**Page text:**
◇ ◇ ◇ ◇

Sometimes a TV series catches me for the wrong reason and I force myself to watch to the end because this wrong reason captured my attention but I really should know better because I know I am going to be disappointed when I learn the reason. I Will Find You, a Netflex mystery series, is just such an animal.

First a spoiler alert. I will be revealing some of the mysteries in the show so if you intend to watch the series, which I don’t recommend, stop reading now. The good news here is that there are so many plot twists that you aren’t likely to remember them all unless you have a copy of my review available while watching. There are plot twists after plot twists after plot twists after plot twists. Bad cops who turn out to be really good cops who were acting bad for a good reason. This means I started out thinking they were good guys, then I found out they were bad guys, only to later learn that they were actually good. Are you still with me?

The problem starts at the very beginning. David Burroughs (Sam Worthington) is in prison for killing his son with a baseball bat. Awful. Bad David. He sits in prison, not taking any visitors, because he thinks he deserves it for killing his son during a black out. Rachel Mills (Britt Lower), his sister-in-law, visits him in prison despite his requests not to be visited because of how horrible a person he is. She shows him a picture of a photo she received that shows his son who has a very distinctive birth mark is very much alive. Burroughs realizes that maybe he didn’t kill his son and this sets into motion Burrough and Mill’s mission to discover the truth.

The hook that kept me watching now is firmly in place. I really want to know who would killed a small child with a baseball bat, kidnap another child and set up the child’s father for murder. There has to be a good reason for someone to do this, right? I mean killing a child to kidnap someone else’s child, that is a terrible thing to do to a kid and to Burroughs. What is it?

The next 8 episodes are so is a wild run of plot twists, a lot of them red herrings, vitally unnecessary to the actual plot but are thrown in there to keep you guessing. And there is so much to learn and then forget because they are irrelevant to the child’s murder. Things like a mob connection to the murder. The mob has absolutely nothing to do with the murdered child or to the story at all but that doesn’t stop the series from devoting several episodes to this plot line which proves to be both unnecessary and violent. The Mafia Don’s main man is killed, Burroughs is flown into Key West to meet his fate with the Mafia Don, and he learns that his best friend works for the Mafia Don.

So, it turns out, the nasty Mafia Don turns out to be just a good father interested in helping other good fathers, even good fathers who wrongfully sent his own son to prison where he is killed. The Don, who in the past swore revenge on the cops who set his son up, but decides to nothing to the police who screwed over his son even though he has captured and in his Key West home. The Don does nothing and actually is such a good sport about the whole threat thing, even though one of his top guys is killed, that he flies Burroughs back to home so he can further investigate his son’s disappearance. Even though his son still died in prison, his top guy back home is murdered because Burroughs thought the mob was involved and one the good/bad cops pulled a gun on him. Nothing on toward happens to anyone.

◇ ◇ ◇ ◇

**Records provided:**
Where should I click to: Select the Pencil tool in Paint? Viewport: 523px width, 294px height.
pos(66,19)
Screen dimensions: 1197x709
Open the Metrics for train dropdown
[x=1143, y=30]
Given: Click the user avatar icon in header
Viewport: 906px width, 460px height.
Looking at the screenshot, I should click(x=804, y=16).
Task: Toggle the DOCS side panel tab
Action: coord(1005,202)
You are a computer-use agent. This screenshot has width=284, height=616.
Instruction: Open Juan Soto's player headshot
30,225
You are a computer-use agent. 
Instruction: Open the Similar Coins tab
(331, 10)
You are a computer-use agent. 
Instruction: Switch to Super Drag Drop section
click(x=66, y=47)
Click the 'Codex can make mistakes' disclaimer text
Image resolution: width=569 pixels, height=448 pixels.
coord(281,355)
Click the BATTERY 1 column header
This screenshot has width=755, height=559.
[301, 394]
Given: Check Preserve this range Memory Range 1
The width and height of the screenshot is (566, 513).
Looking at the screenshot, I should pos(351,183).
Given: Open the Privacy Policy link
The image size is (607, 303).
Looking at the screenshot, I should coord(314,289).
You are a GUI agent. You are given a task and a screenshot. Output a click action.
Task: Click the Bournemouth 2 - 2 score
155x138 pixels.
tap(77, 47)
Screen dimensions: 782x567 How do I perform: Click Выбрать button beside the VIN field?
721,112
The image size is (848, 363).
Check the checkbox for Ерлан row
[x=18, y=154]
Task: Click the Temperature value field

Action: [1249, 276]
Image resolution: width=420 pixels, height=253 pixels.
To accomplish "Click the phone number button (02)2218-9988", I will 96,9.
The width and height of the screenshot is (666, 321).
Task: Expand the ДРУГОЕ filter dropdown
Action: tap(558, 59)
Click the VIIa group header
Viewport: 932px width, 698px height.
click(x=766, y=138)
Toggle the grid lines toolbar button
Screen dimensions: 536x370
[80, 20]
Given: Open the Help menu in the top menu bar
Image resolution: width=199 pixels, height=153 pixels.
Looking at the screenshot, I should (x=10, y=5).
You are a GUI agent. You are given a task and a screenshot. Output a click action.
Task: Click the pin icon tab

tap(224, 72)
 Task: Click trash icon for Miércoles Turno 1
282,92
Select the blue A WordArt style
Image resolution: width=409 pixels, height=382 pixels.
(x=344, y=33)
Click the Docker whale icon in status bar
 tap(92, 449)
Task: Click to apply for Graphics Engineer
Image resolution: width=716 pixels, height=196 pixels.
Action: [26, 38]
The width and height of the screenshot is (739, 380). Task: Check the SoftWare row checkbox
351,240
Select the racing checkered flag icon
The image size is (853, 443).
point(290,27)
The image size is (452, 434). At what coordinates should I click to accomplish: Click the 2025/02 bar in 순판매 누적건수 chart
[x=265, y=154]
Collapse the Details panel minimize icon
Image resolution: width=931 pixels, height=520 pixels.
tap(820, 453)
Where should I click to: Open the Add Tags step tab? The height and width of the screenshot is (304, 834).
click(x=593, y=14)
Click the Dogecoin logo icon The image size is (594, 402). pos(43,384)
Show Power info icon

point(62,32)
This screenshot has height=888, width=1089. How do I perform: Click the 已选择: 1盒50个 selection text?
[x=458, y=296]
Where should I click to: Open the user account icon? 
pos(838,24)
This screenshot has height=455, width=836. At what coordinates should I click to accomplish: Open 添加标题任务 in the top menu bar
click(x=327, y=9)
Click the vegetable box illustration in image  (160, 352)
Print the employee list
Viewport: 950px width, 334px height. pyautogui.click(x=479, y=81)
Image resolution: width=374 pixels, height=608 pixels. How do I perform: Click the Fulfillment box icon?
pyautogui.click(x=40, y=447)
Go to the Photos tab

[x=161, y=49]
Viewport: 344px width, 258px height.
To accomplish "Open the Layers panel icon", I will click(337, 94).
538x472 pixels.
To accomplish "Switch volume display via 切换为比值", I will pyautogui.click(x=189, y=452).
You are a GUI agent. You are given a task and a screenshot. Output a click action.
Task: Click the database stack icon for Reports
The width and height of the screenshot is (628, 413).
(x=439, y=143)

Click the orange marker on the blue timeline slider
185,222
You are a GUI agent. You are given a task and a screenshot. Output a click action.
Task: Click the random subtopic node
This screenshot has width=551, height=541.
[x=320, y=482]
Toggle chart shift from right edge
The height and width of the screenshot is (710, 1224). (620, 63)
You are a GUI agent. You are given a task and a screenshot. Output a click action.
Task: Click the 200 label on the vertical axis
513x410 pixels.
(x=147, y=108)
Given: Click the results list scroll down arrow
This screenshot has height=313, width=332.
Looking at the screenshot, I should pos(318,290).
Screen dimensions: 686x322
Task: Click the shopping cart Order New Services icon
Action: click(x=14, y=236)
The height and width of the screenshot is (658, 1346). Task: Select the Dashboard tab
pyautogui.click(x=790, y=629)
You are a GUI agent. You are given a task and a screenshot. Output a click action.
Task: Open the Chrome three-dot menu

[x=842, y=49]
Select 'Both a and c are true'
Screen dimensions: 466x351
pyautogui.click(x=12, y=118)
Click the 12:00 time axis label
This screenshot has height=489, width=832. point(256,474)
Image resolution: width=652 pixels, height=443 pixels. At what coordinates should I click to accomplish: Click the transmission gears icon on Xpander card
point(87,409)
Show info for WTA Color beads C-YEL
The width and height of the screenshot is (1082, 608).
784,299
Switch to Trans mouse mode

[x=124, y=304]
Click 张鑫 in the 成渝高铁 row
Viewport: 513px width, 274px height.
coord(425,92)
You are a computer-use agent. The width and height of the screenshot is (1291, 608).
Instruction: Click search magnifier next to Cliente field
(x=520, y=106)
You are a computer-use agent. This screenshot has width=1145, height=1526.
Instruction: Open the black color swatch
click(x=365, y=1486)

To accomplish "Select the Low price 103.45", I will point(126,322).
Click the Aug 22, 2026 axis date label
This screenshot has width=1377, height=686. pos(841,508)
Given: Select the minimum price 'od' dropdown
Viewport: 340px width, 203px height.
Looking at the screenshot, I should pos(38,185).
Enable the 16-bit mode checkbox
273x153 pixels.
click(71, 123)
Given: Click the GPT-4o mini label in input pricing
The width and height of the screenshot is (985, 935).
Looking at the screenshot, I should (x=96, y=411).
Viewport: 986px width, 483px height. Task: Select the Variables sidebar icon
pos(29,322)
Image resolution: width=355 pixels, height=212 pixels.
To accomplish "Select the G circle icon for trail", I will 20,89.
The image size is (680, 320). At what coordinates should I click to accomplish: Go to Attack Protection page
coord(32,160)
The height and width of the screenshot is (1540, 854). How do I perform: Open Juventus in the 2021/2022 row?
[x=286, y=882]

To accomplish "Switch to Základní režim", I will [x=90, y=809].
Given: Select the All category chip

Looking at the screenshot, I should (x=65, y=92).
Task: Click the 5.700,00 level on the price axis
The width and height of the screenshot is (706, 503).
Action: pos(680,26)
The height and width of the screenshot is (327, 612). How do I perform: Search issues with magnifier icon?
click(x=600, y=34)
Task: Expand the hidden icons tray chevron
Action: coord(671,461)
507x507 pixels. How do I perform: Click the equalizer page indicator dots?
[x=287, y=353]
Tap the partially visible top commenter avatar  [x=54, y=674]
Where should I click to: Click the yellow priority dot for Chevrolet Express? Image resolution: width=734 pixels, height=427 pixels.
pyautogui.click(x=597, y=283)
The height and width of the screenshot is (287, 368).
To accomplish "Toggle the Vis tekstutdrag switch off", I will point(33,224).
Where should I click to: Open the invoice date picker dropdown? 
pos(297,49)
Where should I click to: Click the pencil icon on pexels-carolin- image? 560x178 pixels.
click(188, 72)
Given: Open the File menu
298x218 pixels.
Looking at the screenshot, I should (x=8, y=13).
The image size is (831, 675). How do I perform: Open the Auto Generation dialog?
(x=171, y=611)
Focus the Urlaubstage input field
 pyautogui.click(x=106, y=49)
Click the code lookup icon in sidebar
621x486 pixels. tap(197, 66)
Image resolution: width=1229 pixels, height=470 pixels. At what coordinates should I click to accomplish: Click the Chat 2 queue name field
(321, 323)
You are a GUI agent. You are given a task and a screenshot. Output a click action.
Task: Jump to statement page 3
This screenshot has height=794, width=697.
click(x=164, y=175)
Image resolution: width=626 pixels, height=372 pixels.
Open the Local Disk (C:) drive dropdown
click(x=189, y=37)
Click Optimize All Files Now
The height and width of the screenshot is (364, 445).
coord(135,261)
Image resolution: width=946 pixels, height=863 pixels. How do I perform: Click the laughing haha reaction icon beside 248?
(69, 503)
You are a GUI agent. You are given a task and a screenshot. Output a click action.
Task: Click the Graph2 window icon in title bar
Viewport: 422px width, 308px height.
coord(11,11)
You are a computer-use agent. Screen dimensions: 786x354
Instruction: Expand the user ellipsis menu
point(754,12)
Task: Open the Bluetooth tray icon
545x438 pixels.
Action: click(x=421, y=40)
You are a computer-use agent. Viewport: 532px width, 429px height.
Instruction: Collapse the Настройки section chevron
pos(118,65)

◇ ◇ ◇ ◇

**About this exercise:**
According to the review of I Will Find You, which actor plays Rachel Mills?

**Output of the exercise:**
Britt Lower